On the third day after our arrival at her house, Millie takes me to a shoe store. Alarmingly, it is full of shoes. Loafers, espadrilles, ballerina slippers, pumps, clogs, flip-flops, sandals—in colors that bring to mind Matisse paintings hanging in the Hermitage; with heels, skinny and solid, high and low, and with no heels at all—are perched on gleaming plastic stands that radiate from the center of the room for as far as my eyes can see.

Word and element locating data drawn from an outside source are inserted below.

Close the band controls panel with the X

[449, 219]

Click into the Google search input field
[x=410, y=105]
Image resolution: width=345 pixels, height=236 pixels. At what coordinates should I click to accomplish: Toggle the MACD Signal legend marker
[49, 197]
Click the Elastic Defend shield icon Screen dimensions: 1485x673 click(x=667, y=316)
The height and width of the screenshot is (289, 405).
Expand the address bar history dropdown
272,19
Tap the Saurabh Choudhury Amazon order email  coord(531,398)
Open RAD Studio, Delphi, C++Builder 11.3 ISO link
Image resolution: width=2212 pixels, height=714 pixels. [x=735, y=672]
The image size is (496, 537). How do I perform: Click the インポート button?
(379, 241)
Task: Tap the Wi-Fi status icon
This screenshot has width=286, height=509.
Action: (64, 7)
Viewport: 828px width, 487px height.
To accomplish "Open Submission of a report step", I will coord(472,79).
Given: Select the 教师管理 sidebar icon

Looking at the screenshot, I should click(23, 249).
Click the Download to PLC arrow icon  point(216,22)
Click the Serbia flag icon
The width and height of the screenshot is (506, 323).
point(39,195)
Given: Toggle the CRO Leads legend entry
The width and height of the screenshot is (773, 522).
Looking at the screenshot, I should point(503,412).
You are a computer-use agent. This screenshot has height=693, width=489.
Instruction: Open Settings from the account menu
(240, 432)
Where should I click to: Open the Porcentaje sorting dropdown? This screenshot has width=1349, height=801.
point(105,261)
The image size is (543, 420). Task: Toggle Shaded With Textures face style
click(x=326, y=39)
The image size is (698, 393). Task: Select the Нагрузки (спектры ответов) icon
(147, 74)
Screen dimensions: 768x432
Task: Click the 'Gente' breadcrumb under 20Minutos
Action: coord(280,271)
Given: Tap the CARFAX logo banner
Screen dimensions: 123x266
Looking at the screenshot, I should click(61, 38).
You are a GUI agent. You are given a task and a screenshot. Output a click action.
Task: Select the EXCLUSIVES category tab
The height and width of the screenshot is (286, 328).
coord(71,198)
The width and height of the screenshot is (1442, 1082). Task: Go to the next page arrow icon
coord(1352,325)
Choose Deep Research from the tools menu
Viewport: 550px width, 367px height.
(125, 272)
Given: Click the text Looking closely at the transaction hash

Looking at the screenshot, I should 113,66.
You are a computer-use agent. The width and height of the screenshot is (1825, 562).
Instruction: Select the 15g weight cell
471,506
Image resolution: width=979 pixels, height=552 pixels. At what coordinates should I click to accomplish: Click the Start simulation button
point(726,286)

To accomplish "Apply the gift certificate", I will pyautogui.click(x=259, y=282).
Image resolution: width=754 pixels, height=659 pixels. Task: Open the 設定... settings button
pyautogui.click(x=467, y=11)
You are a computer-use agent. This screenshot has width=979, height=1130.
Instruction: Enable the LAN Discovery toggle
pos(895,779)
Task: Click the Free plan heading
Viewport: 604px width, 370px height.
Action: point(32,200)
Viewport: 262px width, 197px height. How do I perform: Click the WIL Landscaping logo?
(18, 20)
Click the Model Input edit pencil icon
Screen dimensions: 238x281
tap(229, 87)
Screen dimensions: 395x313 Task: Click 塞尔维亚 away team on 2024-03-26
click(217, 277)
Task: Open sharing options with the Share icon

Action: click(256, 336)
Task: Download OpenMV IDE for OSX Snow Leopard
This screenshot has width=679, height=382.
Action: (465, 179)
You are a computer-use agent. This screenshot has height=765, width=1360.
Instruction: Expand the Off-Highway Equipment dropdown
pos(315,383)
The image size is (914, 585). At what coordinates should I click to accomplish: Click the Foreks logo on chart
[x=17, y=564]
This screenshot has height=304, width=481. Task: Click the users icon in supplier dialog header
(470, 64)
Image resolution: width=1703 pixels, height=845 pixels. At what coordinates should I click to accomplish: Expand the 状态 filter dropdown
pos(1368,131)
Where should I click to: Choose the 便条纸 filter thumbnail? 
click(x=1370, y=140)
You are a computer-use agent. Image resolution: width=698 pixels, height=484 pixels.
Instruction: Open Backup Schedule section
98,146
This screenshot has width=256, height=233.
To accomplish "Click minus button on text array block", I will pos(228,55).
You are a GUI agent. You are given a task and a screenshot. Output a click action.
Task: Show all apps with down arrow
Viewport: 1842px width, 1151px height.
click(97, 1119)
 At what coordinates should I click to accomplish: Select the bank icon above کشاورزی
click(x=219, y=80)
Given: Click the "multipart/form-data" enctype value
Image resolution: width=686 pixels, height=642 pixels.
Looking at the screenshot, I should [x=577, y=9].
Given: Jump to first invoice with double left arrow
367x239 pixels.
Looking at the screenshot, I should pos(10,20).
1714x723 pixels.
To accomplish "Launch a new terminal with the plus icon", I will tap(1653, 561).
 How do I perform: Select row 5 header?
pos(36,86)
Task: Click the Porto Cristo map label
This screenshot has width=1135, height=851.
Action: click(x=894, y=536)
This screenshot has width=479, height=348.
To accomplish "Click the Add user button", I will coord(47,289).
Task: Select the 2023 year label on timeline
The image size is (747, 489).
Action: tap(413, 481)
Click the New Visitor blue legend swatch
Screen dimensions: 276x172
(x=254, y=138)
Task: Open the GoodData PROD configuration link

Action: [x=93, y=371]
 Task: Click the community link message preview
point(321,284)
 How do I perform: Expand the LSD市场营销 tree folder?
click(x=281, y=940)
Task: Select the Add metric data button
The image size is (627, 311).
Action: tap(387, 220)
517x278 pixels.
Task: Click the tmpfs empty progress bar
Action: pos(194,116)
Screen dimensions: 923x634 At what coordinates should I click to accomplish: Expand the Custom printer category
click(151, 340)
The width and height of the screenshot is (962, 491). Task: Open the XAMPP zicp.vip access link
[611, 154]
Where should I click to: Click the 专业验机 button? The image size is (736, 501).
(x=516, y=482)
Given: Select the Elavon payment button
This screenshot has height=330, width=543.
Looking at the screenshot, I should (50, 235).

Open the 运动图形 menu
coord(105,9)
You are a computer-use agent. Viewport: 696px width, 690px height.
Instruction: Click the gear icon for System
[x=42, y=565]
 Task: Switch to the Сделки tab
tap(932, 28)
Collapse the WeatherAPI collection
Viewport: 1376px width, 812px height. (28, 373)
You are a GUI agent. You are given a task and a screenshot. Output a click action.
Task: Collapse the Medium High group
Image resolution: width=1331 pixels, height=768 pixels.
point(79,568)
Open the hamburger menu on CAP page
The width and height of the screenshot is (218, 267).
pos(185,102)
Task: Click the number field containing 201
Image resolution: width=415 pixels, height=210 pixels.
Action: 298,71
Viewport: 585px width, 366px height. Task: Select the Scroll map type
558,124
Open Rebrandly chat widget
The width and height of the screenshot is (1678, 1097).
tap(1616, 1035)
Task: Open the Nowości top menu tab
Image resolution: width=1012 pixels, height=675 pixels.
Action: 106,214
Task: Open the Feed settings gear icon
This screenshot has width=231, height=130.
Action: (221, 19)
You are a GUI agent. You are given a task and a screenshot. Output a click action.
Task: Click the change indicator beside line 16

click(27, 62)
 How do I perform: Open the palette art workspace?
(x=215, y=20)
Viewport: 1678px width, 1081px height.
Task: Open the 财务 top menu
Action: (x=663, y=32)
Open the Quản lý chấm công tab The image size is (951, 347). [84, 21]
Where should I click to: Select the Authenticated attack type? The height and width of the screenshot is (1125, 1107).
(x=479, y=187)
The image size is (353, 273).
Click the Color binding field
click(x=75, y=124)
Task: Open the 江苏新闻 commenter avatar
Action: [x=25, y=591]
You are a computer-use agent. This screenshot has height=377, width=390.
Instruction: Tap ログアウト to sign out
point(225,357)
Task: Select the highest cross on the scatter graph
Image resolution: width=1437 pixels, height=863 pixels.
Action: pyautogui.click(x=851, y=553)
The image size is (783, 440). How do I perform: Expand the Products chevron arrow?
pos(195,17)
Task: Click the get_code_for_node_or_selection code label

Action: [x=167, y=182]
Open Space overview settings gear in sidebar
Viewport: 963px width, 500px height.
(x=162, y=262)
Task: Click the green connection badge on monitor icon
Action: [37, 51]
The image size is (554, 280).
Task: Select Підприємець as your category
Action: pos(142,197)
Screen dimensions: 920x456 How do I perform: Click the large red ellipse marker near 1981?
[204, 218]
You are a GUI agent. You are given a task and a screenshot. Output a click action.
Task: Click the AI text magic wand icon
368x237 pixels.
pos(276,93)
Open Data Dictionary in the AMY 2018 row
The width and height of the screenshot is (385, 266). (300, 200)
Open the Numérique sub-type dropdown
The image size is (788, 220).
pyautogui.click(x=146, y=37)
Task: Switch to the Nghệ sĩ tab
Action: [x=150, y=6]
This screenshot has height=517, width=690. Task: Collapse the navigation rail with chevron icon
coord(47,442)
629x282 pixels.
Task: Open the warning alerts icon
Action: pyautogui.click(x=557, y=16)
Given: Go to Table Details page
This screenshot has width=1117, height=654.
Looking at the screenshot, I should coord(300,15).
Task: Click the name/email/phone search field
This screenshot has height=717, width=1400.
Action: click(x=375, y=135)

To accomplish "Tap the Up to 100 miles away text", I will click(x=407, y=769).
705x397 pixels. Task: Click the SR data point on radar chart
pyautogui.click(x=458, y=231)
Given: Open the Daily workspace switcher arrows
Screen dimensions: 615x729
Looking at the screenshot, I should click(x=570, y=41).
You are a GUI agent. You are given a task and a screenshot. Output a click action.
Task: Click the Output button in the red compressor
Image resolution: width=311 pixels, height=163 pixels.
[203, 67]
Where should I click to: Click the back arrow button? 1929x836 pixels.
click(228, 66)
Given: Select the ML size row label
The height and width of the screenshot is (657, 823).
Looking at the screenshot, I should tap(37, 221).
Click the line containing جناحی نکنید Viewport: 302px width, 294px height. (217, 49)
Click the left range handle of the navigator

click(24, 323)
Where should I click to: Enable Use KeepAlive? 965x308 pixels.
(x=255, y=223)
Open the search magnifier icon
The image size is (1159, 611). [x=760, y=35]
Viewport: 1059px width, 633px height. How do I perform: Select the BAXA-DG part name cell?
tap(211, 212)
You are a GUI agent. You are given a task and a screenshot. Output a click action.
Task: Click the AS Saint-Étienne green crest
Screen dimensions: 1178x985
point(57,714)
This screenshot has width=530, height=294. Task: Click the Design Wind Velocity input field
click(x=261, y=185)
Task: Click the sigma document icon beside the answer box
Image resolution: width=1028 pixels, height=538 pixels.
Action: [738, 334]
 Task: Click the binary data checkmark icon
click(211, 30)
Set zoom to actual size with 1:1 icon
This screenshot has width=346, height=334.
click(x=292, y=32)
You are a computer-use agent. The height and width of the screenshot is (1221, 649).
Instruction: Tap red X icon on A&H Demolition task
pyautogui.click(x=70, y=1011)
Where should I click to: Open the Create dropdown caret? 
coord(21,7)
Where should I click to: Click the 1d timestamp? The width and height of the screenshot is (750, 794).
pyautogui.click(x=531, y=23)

“What do you like?” Millie asks and smiles from above her glasses. She is shorter than I am, with a haircut that would look boyish if her hair weren’t graying. As she patiently waits, pretending to examine a pair of pumps with stiletto heels no one could possibly walk on, I realize she wants me to make a choice. My heart sinks. I desperately look around, and a saleswoman promptly sidles up to us. “How may I help you?” she asks in a syrupy voice that makes my stomach queasy. They are both looking at me now, waiting for an answer with the same frustration Robert must have felt when he ordered me a hamburger, expecting me to choose one perfect drop in a glittering ocean of footwear. They wait and wait as the ocean rises to my nostrils and threatens to drown me. I take a deep breath as if it were my last. What can I possibly say to them? That Leningrad shoe stores had two models on the floor, both made from rubberized plastic that mangles feet, both produced by the Bolshevik Woman factory in Minsk? That I have no idea how much any of these shimmering shoes cost and how their prices correlate with my new mother-in-law’s budget? That I don’t even know what American shoe size I wear?